→ **DATA SUPPLIED**:
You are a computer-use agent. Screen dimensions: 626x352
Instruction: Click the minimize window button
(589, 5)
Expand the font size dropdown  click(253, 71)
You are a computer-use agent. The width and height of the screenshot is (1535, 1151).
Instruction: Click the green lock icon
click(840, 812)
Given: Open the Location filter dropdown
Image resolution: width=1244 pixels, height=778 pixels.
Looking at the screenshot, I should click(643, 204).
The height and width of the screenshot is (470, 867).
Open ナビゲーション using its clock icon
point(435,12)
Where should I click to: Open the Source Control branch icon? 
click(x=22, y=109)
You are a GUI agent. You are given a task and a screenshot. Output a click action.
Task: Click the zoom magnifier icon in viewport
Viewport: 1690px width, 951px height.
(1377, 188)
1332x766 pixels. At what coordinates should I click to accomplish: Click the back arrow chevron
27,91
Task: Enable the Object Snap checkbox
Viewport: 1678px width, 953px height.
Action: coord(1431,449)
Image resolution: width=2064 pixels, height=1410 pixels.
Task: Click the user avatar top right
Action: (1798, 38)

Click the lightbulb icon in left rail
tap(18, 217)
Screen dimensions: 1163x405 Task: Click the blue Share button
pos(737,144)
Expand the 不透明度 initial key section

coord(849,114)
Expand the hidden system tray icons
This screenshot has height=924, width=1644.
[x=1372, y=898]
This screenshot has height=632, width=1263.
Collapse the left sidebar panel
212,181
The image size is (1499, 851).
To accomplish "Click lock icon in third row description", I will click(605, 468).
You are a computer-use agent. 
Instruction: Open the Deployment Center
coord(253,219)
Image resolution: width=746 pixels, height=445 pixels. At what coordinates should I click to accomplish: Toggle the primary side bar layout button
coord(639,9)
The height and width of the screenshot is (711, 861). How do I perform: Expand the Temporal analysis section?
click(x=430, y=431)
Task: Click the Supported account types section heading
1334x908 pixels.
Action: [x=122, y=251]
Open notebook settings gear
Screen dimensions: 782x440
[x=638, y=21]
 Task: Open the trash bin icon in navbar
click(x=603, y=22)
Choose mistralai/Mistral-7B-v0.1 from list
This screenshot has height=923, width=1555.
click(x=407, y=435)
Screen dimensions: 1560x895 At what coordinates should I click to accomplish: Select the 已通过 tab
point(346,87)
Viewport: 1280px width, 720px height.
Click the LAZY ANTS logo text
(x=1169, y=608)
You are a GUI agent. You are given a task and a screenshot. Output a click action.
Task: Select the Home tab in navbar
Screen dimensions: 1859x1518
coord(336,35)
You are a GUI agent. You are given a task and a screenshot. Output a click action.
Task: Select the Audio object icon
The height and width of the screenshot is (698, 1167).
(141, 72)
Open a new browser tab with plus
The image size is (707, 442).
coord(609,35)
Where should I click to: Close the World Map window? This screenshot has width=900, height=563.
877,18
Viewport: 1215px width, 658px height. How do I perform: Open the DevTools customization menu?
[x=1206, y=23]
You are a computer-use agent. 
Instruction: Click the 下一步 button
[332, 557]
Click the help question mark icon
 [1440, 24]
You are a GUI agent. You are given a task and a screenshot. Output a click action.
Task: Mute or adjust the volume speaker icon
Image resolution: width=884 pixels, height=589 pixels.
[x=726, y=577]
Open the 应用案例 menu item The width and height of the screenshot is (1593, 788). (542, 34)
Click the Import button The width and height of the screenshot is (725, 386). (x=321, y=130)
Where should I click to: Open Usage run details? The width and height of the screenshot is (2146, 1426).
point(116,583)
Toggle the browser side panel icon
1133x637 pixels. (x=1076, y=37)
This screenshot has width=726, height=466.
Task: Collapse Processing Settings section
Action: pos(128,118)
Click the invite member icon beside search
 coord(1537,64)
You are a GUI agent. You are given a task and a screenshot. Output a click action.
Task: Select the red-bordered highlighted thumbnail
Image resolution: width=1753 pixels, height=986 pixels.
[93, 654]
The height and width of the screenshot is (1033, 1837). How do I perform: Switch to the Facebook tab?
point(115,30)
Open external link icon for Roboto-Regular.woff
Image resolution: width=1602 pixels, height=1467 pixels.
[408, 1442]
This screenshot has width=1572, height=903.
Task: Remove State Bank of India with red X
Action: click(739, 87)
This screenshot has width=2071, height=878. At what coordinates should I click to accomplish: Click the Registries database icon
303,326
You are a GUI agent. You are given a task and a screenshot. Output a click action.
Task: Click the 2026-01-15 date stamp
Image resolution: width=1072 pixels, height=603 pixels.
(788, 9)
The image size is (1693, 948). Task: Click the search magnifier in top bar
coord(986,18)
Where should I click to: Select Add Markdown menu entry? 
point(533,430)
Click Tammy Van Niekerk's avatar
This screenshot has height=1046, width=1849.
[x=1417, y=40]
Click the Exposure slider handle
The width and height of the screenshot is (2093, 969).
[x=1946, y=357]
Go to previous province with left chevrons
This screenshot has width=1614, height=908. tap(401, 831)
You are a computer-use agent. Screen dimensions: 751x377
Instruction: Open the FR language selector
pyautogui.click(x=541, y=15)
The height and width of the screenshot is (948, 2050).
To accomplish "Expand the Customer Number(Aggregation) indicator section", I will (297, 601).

→ **REQUIRED WORK**:
Search each line of the entries for the string "will", then say how many lines have it. Reply with the number only.

→ **ANSWER TO THE PROBLEM**:
2